Availability for the Always-On Enterprise

Dedupe rate question

Veeam Logoby kan_two » Tue Jan 09, 2018 2:48 pm

Is there any data on Veeam efficiency wrt deduplication vs other deduplication methods?

As I understand is Veeam dedup inline as opposed to post process. I imagine that a post process dedupe could greatly reduce space usage of e.g. two separate full backups of two separate but similar VMs (eg same OS). How efficient would Veeam inline dedupe be in this scenario? Is the checksumming and duplicate block checking so efficient that one would achieve almost the same dedupe rates, or are the inline dedupe mainly able to match against data in the same backup job/stream?
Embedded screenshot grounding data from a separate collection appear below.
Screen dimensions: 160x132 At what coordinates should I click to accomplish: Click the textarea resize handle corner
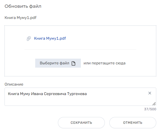154,104
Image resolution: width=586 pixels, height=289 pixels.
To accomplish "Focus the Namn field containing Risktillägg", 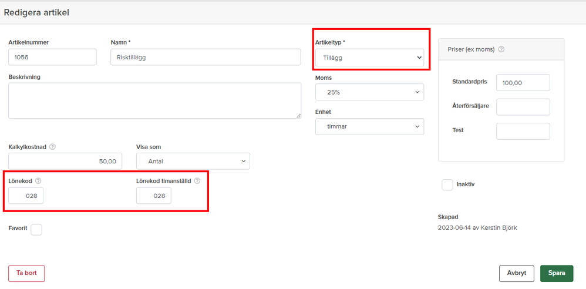I will (206, 57).
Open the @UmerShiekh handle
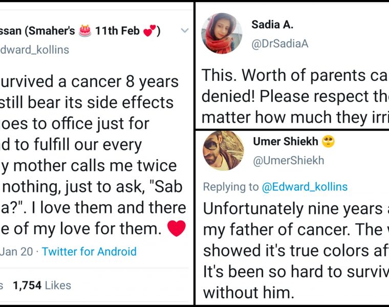389x307 pixels. coord(289,161)
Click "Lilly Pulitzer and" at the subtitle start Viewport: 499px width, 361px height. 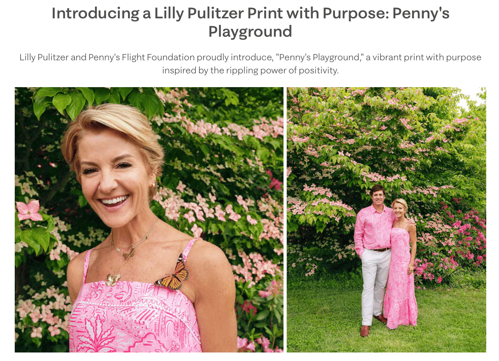click(53, 57)
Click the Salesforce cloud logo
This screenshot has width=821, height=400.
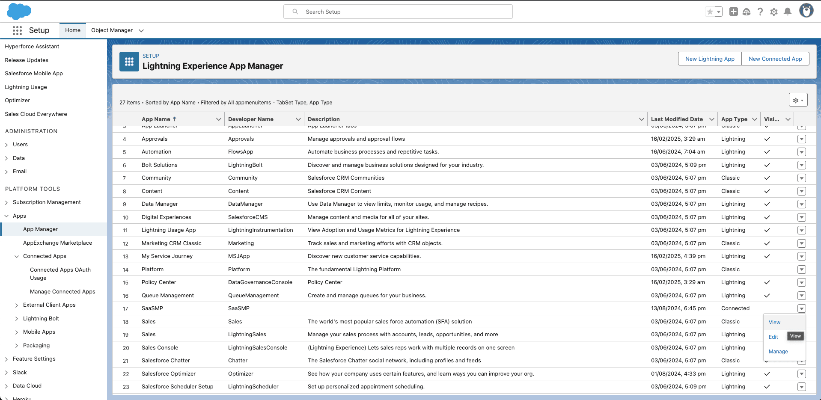(19, 12)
I imagine that changed block tracking, deltas + synthetic fulls, ReFS and so on used by Veeam are contributing to a LOT of space savings, but these are not strictly dedupe tools even though the outcome is much the same, so I wonder how much dedupe in itself contributes, compared to these others.

Cheers,
kan_two
Lurker
 
Posts: 2
Liked: never
Joined: Tue Jan 09, 2018 2:35 pm
Full Name: Kan Two

Re: Dedupe rate question

Veeam Logoby foggy » Tue Jan 09, 2018 3:48 pm

Hi Kan, you're correct, Veeam B&R performs inline deduplication within it's backup files that is completely different from what dedupe appliances or Windows Deduplication do (and typically doesn't affect their dedupe rate). Here're a couple of links that should give you a better understanding:

Deduplication
Data Compression and Deduplication
foggy
Veeam Software
 
Posts: 15621
Liked: 1164 times
Joined: Mon Jul 11, 2011 10:22 am
Full Name: Alexander Fogelson

Re: Dedupe rate question

Veeam Logoby kan_two » Fri Jan 12, 2018 3:54 pm

Hi, thanks for the info!

It would be nice to know how Veeam inline dedupe compares with post process dedupe?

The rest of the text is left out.